SHORT PROBLEM: Select and copy each line of the items below that contains the string "pixels".

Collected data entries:
☆ ☆ ☆ ☆ ☆ ☆ ☆
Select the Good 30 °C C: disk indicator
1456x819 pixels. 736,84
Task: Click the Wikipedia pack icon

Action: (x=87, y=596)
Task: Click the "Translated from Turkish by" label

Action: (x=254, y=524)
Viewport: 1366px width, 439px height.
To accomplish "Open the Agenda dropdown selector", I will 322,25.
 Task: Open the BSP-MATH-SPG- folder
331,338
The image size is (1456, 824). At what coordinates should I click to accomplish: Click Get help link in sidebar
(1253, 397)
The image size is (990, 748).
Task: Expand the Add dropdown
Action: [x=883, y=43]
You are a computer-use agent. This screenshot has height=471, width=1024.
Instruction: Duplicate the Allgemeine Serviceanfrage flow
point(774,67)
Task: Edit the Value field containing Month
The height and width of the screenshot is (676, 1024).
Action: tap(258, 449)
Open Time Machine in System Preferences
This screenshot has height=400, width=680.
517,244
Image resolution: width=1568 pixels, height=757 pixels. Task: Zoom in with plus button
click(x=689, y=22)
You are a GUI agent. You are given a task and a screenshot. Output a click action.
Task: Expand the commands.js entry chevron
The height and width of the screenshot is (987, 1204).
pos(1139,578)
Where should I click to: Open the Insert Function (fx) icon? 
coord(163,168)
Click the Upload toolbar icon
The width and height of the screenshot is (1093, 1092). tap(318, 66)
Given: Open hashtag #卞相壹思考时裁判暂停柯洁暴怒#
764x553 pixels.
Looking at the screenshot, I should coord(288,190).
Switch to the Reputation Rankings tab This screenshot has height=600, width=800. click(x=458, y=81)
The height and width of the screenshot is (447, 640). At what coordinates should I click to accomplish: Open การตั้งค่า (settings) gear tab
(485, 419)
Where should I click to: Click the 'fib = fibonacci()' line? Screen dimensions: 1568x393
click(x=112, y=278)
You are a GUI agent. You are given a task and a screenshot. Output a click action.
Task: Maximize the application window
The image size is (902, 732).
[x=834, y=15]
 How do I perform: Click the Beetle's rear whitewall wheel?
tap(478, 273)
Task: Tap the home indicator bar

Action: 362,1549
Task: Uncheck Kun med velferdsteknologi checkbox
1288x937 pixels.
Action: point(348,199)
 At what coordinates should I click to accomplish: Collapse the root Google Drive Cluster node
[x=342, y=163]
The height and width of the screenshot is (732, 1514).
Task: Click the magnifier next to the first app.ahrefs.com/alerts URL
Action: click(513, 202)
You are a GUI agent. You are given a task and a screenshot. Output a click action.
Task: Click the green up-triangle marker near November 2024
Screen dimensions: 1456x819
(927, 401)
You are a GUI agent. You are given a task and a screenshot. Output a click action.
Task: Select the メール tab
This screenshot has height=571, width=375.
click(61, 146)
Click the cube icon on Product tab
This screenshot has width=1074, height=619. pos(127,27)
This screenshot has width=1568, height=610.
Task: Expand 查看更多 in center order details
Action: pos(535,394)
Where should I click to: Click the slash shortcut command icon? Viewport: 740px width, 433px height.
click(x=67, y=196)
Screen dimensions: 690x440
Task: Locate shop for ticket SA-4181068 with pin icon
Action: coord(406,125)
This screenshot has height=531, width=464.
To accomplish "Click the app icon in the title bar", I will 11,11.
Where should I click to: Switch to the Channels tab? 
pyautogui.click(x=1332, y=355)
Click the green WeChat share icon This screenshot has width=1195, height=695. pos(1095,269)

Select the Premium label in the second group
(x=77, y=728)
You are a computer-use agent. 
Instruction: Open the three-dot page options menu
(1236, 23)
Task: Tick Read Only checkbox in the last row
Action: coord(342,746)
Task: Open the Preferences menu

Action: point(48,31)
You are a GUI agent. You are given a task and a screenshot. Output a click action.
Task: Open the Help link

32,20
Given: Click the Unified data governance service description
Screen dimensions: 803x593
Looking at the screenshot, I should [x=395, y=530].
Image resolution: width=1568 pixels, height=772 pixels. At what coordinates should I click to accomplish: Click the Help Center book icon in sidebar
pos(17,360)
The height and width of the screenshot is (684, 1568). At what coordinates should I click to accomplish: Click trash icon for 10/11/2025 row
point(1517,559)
☆ ☆ ☆ ☆ ☆ ☆ ☆
COMPLETED EXERCISE:
1456x819 pixels. 736,84
Image resolution: width=1568 pixels, height=757 pixels. Task: Zoom in with plus button
764x553 pixels.
1288x937 pixels.
Image resolution: width=1568 pixels, height=772 pixels. At what coordinates should I click to accomplish: Click the Help Center book icon in sidebar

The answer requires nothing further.